The task:
Can you reproduce the passage on language and the autism spectrum word for word, from "Given that to" to "can be developed."?

Source document:
==*==
Given that to be linguistic is to master this hierarchy along the bridge, and the autism spectrum is a language spectrum, our model thus invites mapping language function seen in ASD systematically onto the different hierarchical layers of the spine, creating implicational predictions at each layer as well as for associated cognitive dysfunction as currently measured by non-linguistic variables as ‘perspective-taking’, ‘reciprocity’, or ToM. Language can now be seen as not merely another behavioural and neuro-cognitive domain where a given syndrome shows impairments, but as an integral mechanism in how and why a social-cognitive phenotype unfolds on a different path. Where this mechanism fails, alterations of this phenotype are predicted and rationalisable on a cognitive basis that integrates language, such that linguistic typologies of cognitive disorders can be developed.
==*==
Recorded information:
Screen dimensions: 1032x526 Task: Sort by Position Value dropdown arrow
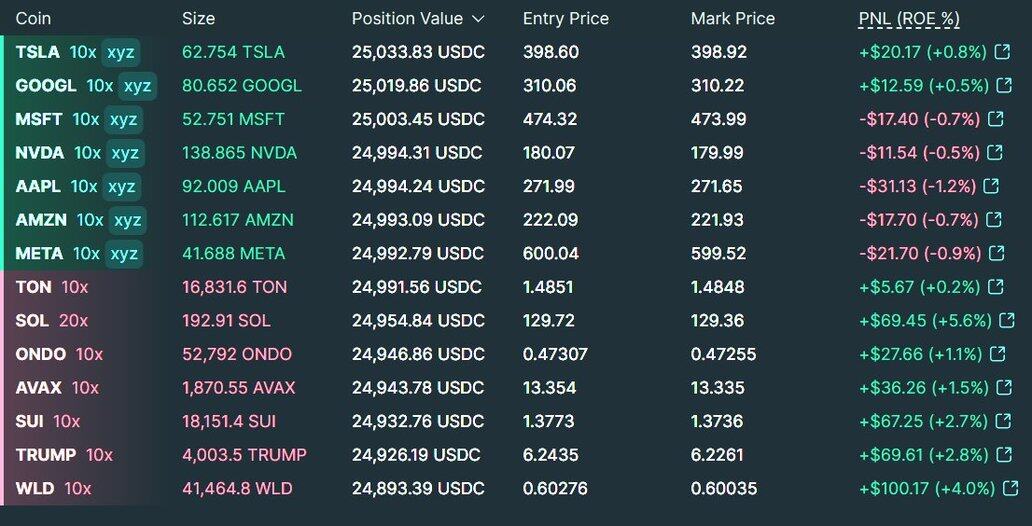[478, 19]
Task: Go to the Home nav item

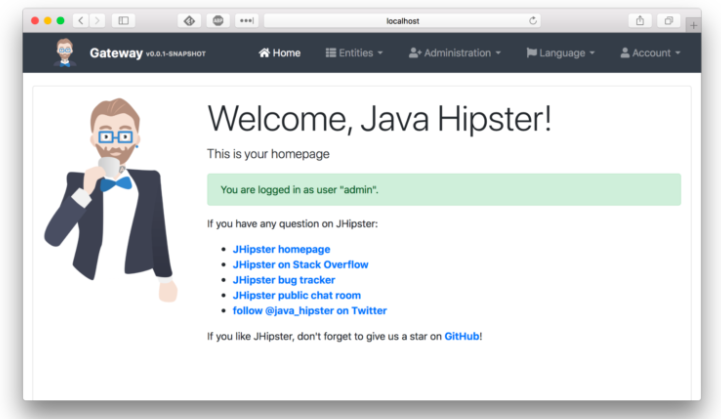Action: pos(279,53)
==*==
Task result:
Given that to be linguistic is to master this hierarchy along the bridge, and the autism spectrum is a language spectrum, our model thus invites mapping language function seen in ASD systematically onto the different hierarchical layers of the spine, creating implicational predictions at each layer as well as for associated cognitive dysfunction as currently measured by non-linguistic variables as ‘perspective-taking’, ‘reciprocity’, or ToM. Language can now be seen as not merely another behavioural and neuro-cognitive domain where a given syndrome shows impairments, but as an integral mechanism in how and why a social-cognitive phenotype unfolds on a different path. Where this mechanism fails, alterations of this phenotype are predicted and rationalisable on a cognitive basis that integrates language, such that linguistic typologies of cognitive disorders can be developed.